>>>

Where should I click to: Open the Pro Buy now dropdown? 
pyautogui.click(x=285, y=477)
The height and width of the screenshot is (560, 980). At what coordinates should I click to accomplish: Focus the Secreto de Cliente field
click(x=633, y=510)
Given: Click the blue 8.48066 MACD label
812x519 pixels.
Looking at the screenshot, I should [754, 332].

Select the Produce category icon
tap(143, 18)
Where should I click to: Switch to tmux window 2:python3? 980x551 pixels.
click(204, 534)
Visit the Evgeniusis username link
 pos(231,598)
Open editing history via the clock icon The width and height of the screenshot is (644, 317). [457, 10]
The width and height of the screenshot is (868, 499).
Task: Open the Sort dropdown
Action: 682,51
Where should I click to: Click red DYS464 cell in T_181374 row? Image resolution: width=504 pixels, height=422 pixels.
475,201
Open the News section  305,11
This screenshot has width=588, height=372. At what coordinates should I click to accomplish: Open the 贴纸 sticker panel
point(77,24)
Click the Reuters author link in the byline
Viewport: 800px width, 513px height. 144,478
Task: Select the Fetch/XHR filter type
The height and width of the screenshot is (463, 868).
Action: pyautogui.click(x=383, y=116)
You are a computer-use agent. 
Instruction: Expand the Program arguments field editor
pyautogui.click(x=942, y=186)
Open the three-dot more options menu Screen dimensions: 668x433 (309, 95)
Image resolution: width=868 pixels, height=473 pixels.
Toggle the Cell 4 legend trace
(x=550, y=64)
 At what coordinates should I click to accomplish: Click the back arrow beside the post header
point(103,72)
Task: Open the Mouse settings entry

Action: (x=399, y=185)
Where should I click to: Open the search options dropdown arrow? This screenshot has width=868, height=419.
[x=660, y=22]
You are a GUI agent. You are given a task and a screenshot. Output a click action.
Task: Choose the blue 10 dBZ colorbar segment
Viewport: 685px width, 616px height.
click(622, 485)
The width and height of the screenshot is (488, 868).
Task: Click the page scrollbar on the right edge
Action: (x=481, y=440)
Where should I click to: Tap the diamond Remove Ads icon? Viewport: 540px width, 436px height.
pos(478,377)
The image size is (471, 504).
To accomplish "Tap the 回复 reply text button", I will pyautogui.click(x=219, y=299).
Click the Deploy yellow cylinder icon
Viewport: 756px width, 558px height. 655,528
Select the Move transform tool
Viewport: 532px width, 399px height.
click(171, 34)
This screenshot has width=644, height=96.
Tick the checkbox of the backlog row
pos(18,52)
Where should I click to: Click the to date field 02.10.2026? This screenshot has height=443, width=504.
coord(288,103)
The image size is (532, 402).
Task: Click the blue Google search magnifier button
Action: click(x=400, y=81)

<<<

- [Problem details]: Return the lines of the records that include the string "agent".

- [Solved exercise]:
You are a computer-use agent. 
You are a GUI agent. You are given a task and a screenshot. Output a click action.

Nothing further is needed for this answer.